Datasets Working Group


Create new datasets to fuel innovation in machine learning.


Data sets fuel machine learning: a model is only as good as the data it was trained upon. ImageNet, created for less than half a million dollars, arguably gave rise to modern machine learning. Unfortunately, most public datasets today are either small (relative to private commercial datasets), static, licensed for research use only, or some combination of those things. Datasets must be large to train accurate models. To stay relevant, datasets should be constantly improved as gaps in their coverage are identified. Lastly, datasets require a permissive public license to enable new businesses, products, and services globally.

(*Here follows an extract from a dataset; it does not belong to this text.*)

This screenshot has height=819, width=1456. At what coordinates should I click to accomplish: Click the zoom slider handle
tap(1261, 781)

The Datasets Working Group creates and hosts public datasets that are large, actively maintained, and permissively licensed - especially for commercial use. We aim to develop a center of expertise and supporting technologies that dramatically improves the quality and reduces the cost of new public datasets. We believe that a modest investment in public datasets can have impressive ROI in terms of machine learning innovation and market growth. The Datasets Working Group’s first project is the People’s Speech dataset, an open speech recognition dataset that is approximately 100x larger than existing open alternatives. We are currently validating the utility of the data in preparation for public release.

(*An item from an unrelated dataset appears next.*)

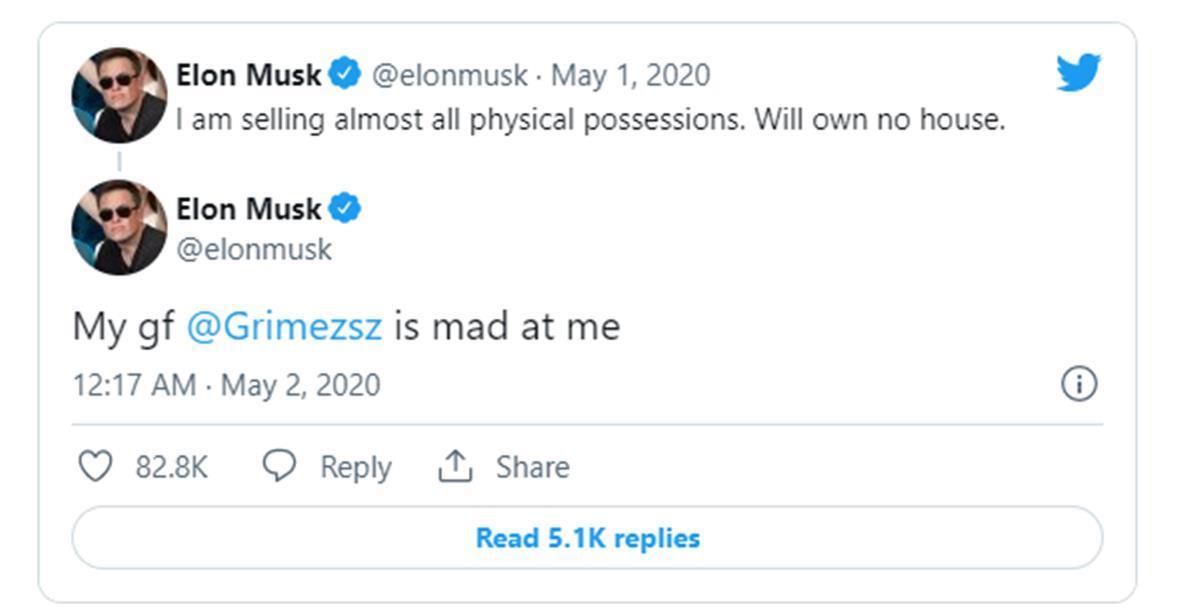Open profile picture of the main tweet
The image size is (1200, 608).
coord(119,228)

  1. The People’s Speech Dataset v0.5 (100k hours of diverse speech)
  2. The People’s Speech Dataset v1.0 (100k hours of speech in 1,000 languages)

Meeting Schedule

Weekly on Friday from 8:30-9:00am Pacific.

Mailing List

Working Group Resources

Google Drive (Members only)

Working Group Chair Emails

Greg Diamos

Peter Mattson

Working Group Chair Bios

Greg leads transformation engineering at Landing AI, focusing on bringing AI to every major industry. He is a founding member of MLPerf™. He led AI research at Baidu’s Silicon Valley AI Lab (SVAIL), where he helped develop the Deep Speech and Deep Voice systems using Mixed Precision Training. At NVIDIA, Greg contributed compiler and microarchitecture technologies used in the Volta GPU, including the invention of the SIMT independent thread scheduling system. Greg holds a PhD from the Georgia Institute of Technology, where he led the development of the GPU-Ocelot dynamic compiler, which targeted CPUs and GPUs from the same program representation.


Peter Mattson leads ML Metrics at Google. He co-founded and is President of MLCommons™, and co-founded and was General Chair of the MLPerf consortium that preceded it. Previously, he founded the Programming Systems and Applications Group at NVIDIA Research, was VP of software infrastructure for Stream Processors Inc (SPI), and was a managing engineer at Reservoir Labs. His research focuses on understanding machine learning models and data through quantitative metrics and analysis. Peter holds a PhD and MS from Stanford University and a BS from the University of Washington.